I couldn’t help but post this one… because it’s so very true
So, some people may ask, why are you trying to convert PDF to Wiki? PDF is usually the last step in the process, so just use the original document. My response would naturally be, what if you don’t have the original document?
A Two-Step Process
Through my searching and reading on the topic, it seems there is no PDF2Wiki Converter. Every site that I have read explains converting the PDF to one of: DOC, RTF, HTML, XML first then to wiki format.

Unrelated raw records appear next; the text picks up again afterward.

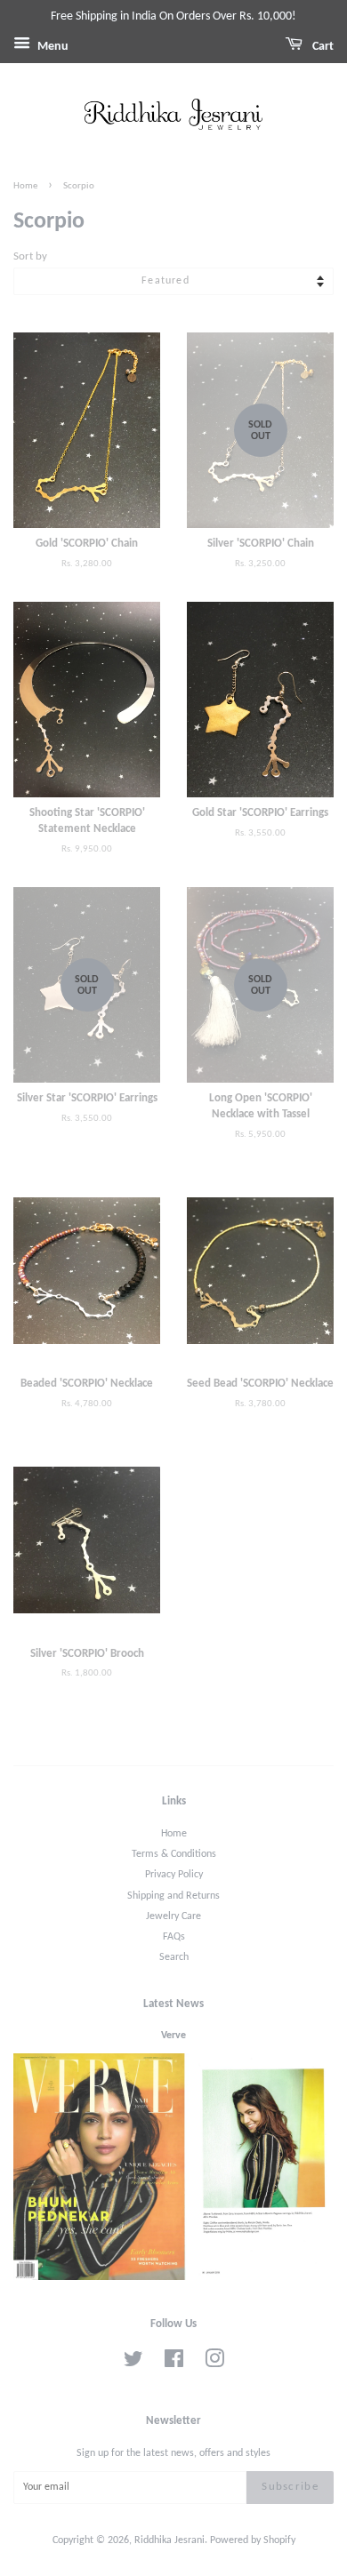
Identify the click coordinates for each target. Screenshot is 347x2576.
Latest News (173, 2004)
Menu (52, 46)
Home (25, 186)
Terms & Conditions (174, 1854)
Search (174, 1957)
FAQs (174, 1937)
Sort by (30, 257)
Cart (322, 46)
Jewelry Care (173, 1916)
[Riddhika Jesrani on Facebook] (174, 2363)
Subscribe (290, 2486)
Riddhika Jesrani (169, 2540)
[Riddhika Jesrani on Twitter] (133, 2363)
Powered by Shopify (252, 2540)
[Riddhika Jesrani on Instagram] (214, 2363)
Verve (173, 2035)
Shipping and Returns (173, 1896)
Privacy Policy (174, 1874)
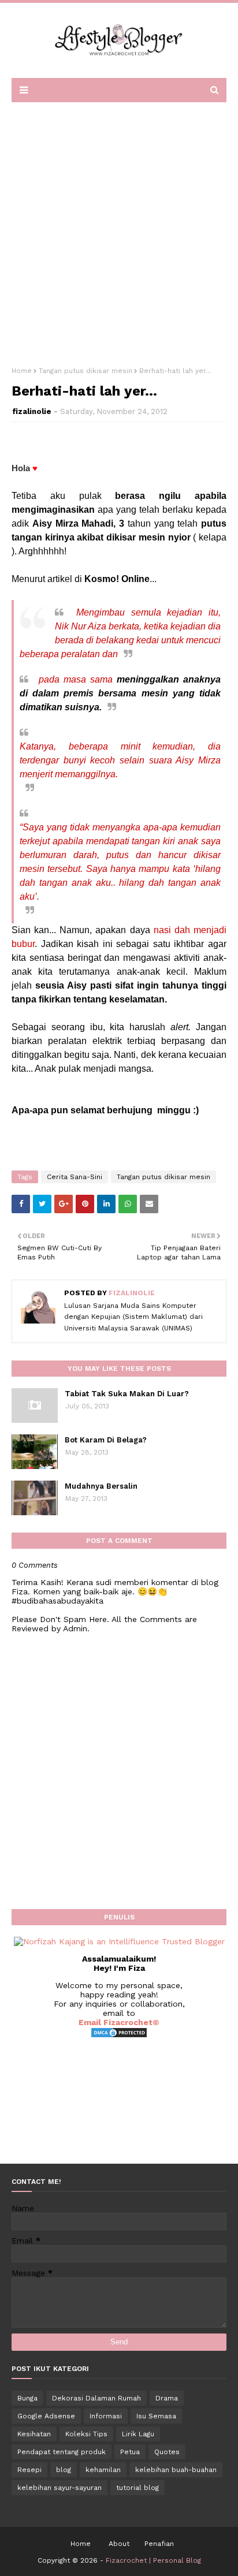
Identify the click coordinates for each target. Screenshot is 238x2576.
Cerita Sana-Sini (74, 1177)
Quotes (167, 2452)
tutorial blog (137, 2488)
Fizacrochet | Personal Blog (153, 2560)
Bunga (27, 2398)
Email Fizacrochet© (119, 2022)
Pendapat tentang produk (61, 2452)
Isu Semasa (156, 2416)
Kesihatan (34, 2434)
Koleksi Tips (86, 2434)
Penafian (159, 2544)
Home (22, 371)
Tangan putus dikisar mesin (85, 371)
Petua (130, 2452)
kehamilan (103, 2470)
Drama (166, 2398)
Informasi (106, 2416)
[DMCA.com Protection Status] (119, 2035)
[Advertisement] (119, 230)
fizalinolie (31, 411)
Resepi (29, 2470)
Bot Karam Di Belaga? (106, 1440)
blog (63, 2470)
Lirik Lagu (138, 2434)
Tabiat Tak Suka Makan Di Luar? (127, 1393)
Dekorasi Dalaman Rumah (96, 2398)
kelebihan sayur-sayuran (59, 2488)
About (119, 2544)
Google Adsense (46, 2416)
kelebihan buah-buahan (176, 2470)
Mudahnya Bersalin (101, 1486)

I tried a number of PDF to HTML programs, but none of them worked to my satisfaction. Most of them only converted simple formatting, such as bold and italics. Adobe has an online conversion tool. It’s better than some of the others I’ve tried as it interprets lists and such. The resulting code is rather ugly and a lot of the code would need to be stripped before using a HTML to Wiki converter. See my previous post on HTML2Wiki for a couple of tools on tidying or stripping HTML code.
I found that a much better alternative was converting the PDF to a DOC/RTF file since it’s a lot simpler and some formatting might be lost, but you won’t have a lot of needless code that might mess up your wiki page. There are a lot of online tools that provide a PDF to DOC/RTF service, however, again, they only tend to do basic formatting. Adobe Acrobat does a really good job, because it will change lists into formatted lists (instead of normal text). The major downside of course is that Acrobat is a paid program though there is a 30-day trial.
I had a lot of problems in particular with PDF to HTML, so I thought PDF to DOC/RTF is simply. Honestly though, unless you have a PDF file which is really long and has a lot of simple formatting (bold, italics, etc.), if you cannot get your hands on Acrobat, then I suggest simply copy/paste (or alternatively save as a text file) and manually formatting it in the wiki’s editing box. Of course this depends on the wiki you’re using because ones that don’t have a toolbar to help you quickly format might be a bit of a pain. Someone please let me know if you have found a better method!
So to continue on ways to convert existing documents to wiki code, next is formatted text documents, which is typically word DOC files, but may also be something like RTF files.
Most sites I found actually just instructed people to use a 2 step conversion. From Word to HTML and then to wiki code. While this may work, it’s much less efficient and I can imagine more things are lost in the process. Admittedly, the converters that I have found are all geared towards MediaWiki, so if you’re using a different wiki then these converters may not work so well. Nevertheless, MediaWiki provides a list of Word to Wiki converters the most basic of which does not seem to be specifically geared to MediaWiki.
OpenOffice Sun Wiki Publisher Plugin (MAC and Windows compatible, not sure about other platforms)
(the wiki converter is built-in, the publishing part of it is optional)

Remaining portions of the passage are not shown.